Joseph Campbell finds the same creature standing at the gate of every adventure. The frog at the bottom of the spring is “a kind of fairy-tale dragon,” the threshold guardian summoned up when the princess loses her golden ball — “the girl’s self, her potential, being swallowed by the underworld.” Her weeping, he says, “is depression, this is loss of energy and joy in life; something essential has slipped out” (Campbell, Pathways to Bliss, 2004). The frog is what answers from the deep when the soul drops out of reach. And the answer is humiliating: a “fat, ugly head” rising from water “so deep that the bottom could not be seen,” asking to eat from her plate and sleep in her bed (Campbell, The Hero With a Thousand Faces, 2015). The boon comes attached to the thing you find revolting. “The disgusting and rejected frog or dragon of the fairy tale brings up the sun ball in its mouth,” Campbell writes, because the frog “is the representative of that unconscious deep wherein are hoarded all of the rejected, unadmitted, unrecognized, unknown, or undeveloped factors” of a life (Campbell, 2015). The disgust is the point. The dream sends a herald you would never have chosen.

The alchemists, who knew which images carry the heaviest freight, made the toad their figure for the very lowest matter that must die to become precious. Edward Edinger reads the alchemical vision plainly: “The toad as prima materia is destroyed by its own greed or unbridled concupiscence,” turning black, putrefying, filled with poison — and then “the alchemist enters the picture” and submits the carcass to fire, by which “the poison is changed to a paradoxical medicine that can kill or save, the elixir” (Edinger, Anatomy of the Psyche, 1985). The toad is the mortificatio, the blackening death the work cannot skip. It “represents the ‘philosophic earth’ that cannot be sublimated,” the flesh that “is subject to death and corruption” before anything golden comes of it (Edinger, 1985). Stanton Marlan places the toad in exactly this company — among “an old king, a dragon, a toad” who must be “wounded or killed,” each a “personification of the instinctual psyche” whose death “prepares the primitive self for fundamental change” (Marlan, The Black Sun, 2005).
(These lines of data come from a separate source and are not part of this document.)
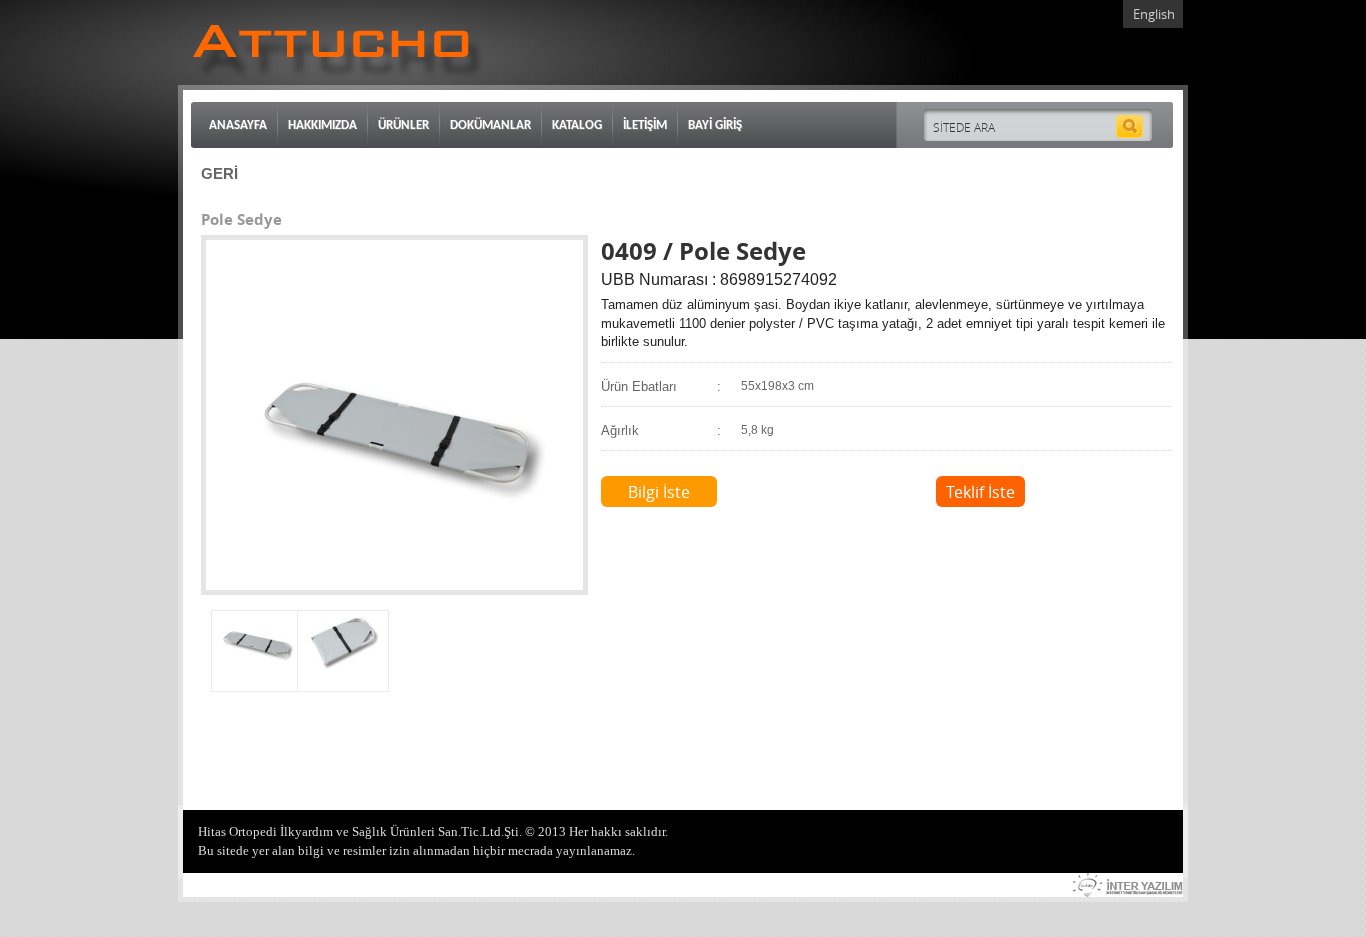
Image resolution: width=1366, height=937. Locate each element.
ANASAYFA (238, 125)
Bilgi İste (659, 492)
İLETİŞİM (645, 125)
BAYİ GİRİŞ (715, 125)
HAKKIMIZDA (322, 125)
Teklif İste (980, 492)
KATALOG (577, 125)
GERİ (219, 173)
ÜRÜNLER (403, 125)
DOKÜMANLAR (490, 125)
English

To dream the toad is to dream the part of you appointed to rot first.

Why a cold, low animal carries this much? Jung gives the structural reason. Theriomorphic symbols, he writes, “express the psychic level of the content in question” — and cold-blooded creatures sit at the floor of the psyche, marking contents “at a stage of unconsciousness that is as far from human consciousness as the psyche of an animal.” Such figures are those that “suddenly dart out of the unconscious and have a frightening or redeeming effect,” which is why they so often arrive “by the motif of helpful animals” (Jung, Aion, 1951). The frog is consciousness’s measure of its own depth. It tells you how far down the dream has reached.

So the question is not whether a frog means luck or means change. It is which frog has come, and from how deep. The Earth Mother’s wet fertility, the herald at the lip of the well, the toad blackening so an elixir can be drawn from its poison — they are one creature wearing different faces of the same demand. The dream is not promising you a prince. It is asking whether you can stand to pick up the cold thing before it is beautiful, carry it up out of the water, and let it become what it could not become while you still found it disgusting.